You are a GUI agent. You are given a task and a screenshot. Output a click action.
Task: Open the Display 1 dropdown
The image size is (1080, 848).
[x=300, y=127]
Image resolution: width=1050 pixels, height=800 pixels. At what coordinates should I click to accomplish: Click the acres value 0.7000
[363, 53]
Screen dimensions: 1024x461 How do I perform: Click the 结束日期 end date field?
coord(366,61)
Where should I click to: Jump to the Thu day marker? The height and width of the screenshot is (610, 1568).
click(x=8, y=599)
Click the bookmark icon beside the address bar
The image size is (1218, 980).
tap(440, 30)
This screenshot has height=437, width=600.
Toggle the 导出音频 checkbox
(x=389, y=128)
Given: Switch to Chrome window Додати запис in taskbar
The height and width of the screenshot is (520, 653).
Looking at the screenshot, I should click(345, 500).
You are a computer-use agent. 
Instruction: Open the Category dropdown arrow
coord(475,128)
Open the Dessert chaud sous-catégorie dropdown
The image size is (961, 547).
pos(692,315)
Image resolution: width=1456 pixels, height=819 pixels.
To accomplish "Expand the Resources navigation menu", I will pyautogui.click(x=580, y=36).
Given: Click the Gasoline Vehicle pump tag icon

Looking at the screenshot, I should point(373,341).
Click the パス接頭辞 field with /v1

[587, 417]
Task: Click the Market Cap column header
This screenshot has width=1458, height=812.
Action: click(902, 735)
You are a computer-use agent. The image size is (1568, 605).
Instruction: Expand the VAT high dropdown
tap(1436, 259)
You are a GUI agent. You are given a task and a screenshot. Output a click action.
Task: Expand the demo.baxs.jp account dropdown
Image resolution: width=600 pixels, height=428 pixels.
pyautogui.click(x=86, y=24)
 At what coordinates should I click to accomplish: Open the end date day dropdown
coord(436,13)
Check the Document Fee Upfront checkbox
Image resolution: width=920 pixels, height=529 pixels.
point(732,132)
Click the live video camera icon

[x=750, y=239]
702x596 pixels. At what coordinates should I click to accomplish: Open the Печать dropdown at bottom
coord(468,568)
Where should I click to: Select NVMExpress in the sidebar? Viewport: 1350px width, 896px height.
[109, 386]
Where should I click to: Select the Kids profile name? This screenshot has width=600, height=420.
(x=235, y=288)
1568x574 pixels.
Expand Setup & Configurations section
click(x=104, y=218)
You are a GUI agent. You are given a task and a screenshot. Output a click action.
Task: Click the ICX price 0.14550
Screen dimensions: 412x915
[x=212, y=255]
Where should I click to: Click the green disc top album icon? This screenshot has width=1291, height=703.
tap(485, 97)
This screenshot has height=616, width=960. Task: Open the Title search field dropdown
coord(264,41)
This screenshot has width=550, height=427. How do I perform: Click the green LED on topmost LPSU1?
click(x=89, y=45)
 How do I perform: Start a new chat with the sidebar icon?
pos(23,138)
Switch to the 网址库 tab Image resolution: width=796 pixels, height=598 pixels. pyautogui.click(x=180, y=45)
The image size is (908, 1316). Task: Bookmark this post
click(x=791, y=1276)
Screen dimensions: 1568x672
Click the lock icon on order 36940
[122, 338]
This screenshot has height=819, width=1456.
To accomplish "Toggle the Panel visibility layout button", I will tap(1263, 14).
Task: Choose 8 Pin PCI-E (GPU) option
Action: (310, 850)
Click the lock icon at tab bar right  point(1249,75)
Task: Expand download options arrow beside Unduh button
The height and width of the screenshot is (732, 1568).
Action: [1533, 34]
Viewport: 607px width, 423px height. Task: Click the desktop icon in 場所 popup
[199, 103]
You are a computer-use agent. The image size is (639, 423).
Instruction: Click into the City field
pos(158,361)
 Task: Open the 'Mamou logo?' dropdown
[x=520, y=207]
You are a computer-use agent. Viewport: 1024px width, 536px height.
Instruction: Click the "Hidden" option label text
++++++++++
▶ What this task involves:
Answer by repeating every line of the listing exactly.

▶ Written solution:
You are a GUI agent. You are given a task and a screenshot. Output a click action.
Task: Open the Display 1 dropdown
The image size is (1080, 848).
[x=300, y=127]
Image resolution: width=1050 pixels, height=800 pixels. At what coordinates should I click to accomplish: Click the acres value 0.7000
[363, 53]
Screen dimensions: 1024x461 How do I perform: Click the 结束日期 end date field?
coord(366,61)
Where should I click to: Jump to the Thu day marker? The height and width of the screenshot is (610, 1568).
click(x=8, y=599)
Click the bookmark icon beside the address bar
The image size is (1218, 980).
tap(440, 30)
This screenshot has height=437, width=600.
Toggle the 导出音频 checkbox
(x=389, y=128)
Given: Switch to Chrome window Додати запис in taskbar
The height and width of the screenshot is (520, 653).
Looking at the screenshot, I should click(345, 500).
You are a computer-use agent. 
Instruction: Open the Category dropdown arrow
coord(475,128)
Open the Dessert chaud sous-catégorie dropdown
The image size is (961, 547).
pos(692,315)
Image resolution: width=1456 pixels, height=819 pixels.
To accomplish "Expand the Resources navigation menu", I will pyautogui.click(x=580, y=36).
Given: Click the Gasoline Vehicle pump tag icon

Looking at the screenshot, I should point(373,341).
Click the パス接頭辞 field with /v1

[587, 417]
Task: Click the Market Cap column header
This screenshot has width=1458, height=812.
Action: click(902, 735)
You are a computer-use agent. The image size is (1568, 605).
Instruction: Expand the VAT high dropdown
tap(1436, 259)
You are a GUI agent. You are given a task and a screenshot. Output a click action.
Task: Expand the demo.baxs.jp account dropdown
Image resolution: width=600 pixels, height=428 pixels.
pyautogui.click(x=86, y=24)
 At what coordinates should I click to accomplish: Open the end date day dropdown
coord(436,13)
Check the Document Fee Upfront checkbox
Image resolution: width=920 pixels, height=529 pixels.
point(732,132)
Click the live video camera icon

[x=750, y=239]
702x596 pixels. At what coordinates should I click to accomplish: Open the Печать dropdown at bottom
coord(468,568)
Where should I click to: Select NVMExpress in the sidebar? Viewport: 1350px width, 896px height.
[109, 386]
Where should I click to: Select the Kids profile name? This screenshot has width=600, height=420.
(x=235, y=288)
1568x574 pixels.
Expand Setup & Configurations section
click(x=104, y=218)
You are a GUI agent. You are given a task and a screenshot. Output a click action.
Task: Click the ICX price 0.14550
Screen dimensions: 412x915
[x=212, y=255]
Where should I click to: Click the green disc top album icon? This screenshot has width=1291, height=703.
tap(485, 97)
This screenshot has height=616, width=960. Task: Open the Title search field dropdown
coord(264,41)
This screenshot has width=550, height=427. How do I perform: Click the green LED on topmost LPSU1?
click(x=89, y=45)
 How do I perform: Start a new chat with the sidebar icon?
pos(23,138)
Switch to the 网址库 tab Image resolution: width=796 pixels, height=598 pixels. pyautogui.click(x=180, y=45)
The image size is (908, 1316). Task: Bookmark this post
click(x=791, y=1276)
Screen dimensions: 1568x672
Click the lock icon on order 36940
[122, 338]
This screenshot has height=819, width=1456.
To accomplish "Toggle the Panel visibility layout button", I will tap(1263, 14).
Task: Choose 8 Pin PCI-E (GPU) option
Action: (310, 850)
Click the lock icon at tab bar right  point(1249,75)
Task: Expand download options arrow beside Unduh button
The height and width of the screenshot is (732, 1568).
Action: [1533, 34]
Viewport: 607px width, 423px height. Task: Click the desktop icon in 場所 popup
[199, 103]
You are a computer-use agent. The image size is (639, 423).
Instruction: Click into the City field
pos(158,361)
 Task: Open the 'Mamou logo?' dropdown
[x=520, y=207]
You are a computer-use agent. Viewport: 1024px width, 536px height.
Instruction: Click the "Hidden" option label text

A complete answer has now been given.